Exercise prompt = Reproduce without any changes the part of the records that runs from their first line through the line containing "This screenshot has width=1225, height=587.", with both ends included.

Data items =
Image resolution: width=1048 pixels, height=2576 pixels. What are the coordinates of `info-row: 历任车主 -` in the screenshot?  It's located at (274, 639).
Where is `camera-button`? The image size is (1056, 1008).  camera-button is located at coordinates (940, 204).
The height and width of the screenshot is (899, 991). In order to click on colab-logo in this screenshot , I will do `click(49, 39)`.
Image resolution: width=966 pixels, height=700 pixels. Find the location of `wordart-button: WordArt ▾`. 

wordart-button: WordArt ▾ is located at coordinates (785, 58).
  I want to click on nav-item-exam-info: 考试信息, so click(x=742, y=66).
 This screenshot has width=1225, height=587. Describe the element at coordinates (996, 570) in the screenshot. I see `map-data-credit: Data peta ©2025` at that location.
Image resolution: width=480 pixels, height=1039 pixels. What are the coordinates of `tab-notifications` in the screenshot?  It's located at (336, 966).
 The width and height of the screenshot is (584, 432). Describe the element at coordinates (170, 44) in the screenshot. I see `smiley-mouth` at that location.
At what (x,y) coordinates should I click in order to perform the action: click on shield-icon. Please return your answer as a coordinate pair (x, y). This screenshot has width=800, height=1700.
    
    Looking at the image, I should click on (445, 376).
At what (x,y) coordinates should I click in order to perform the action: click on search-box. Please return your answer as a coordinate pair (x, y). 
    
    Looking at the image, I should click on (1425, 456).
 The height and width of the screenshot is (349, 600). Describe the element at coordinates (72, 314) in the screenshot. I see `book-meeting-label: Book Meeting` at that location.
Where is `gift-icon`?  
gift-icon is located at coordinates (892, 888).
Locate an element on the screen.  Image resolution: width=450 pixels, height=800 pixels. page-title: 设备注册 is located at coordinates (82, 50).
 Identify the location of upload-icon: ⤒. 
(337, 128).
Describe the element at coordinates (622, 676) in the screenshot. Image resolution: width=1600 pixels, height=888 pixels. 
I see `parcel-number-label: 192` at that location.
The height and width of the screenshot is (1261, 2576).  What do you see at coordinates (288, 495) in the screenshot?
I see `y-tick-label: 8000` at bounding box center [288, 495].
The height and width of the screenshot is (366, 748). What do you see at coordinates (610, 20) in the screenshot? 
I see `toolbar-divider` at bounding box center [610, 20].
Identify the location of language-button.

Solution =
Image resolution: width=1048 pixels, height=2576 pixels. What are the coordinates of `info-row: 历任车主 -` in the screenshot?  It's located at (274, 639).
Where is `camera-button`? The image size is (1056, 1008).  camera-button is located at coordinates (940, 204).
The height and width of the screenshot is (899, 991). In order to click on colab-logo in this screenshot , I will do `click(49, 39)`.
Image resolution: width=966 pixels, height=700 pixels. Find the location of `wordart-button: WordArt ▾`. 

wordart-button: WordArt ▾ is located at coordinates (785, 58).
  I want to click on nav-item-exam-info: 考试信息, so click(x=742, y=66).
 This screenshot has width=1225, height=587. Describe the element at coordinates (996, 570) in the screenshot. I see `map-data-credit: Data peta ©2025` at that location.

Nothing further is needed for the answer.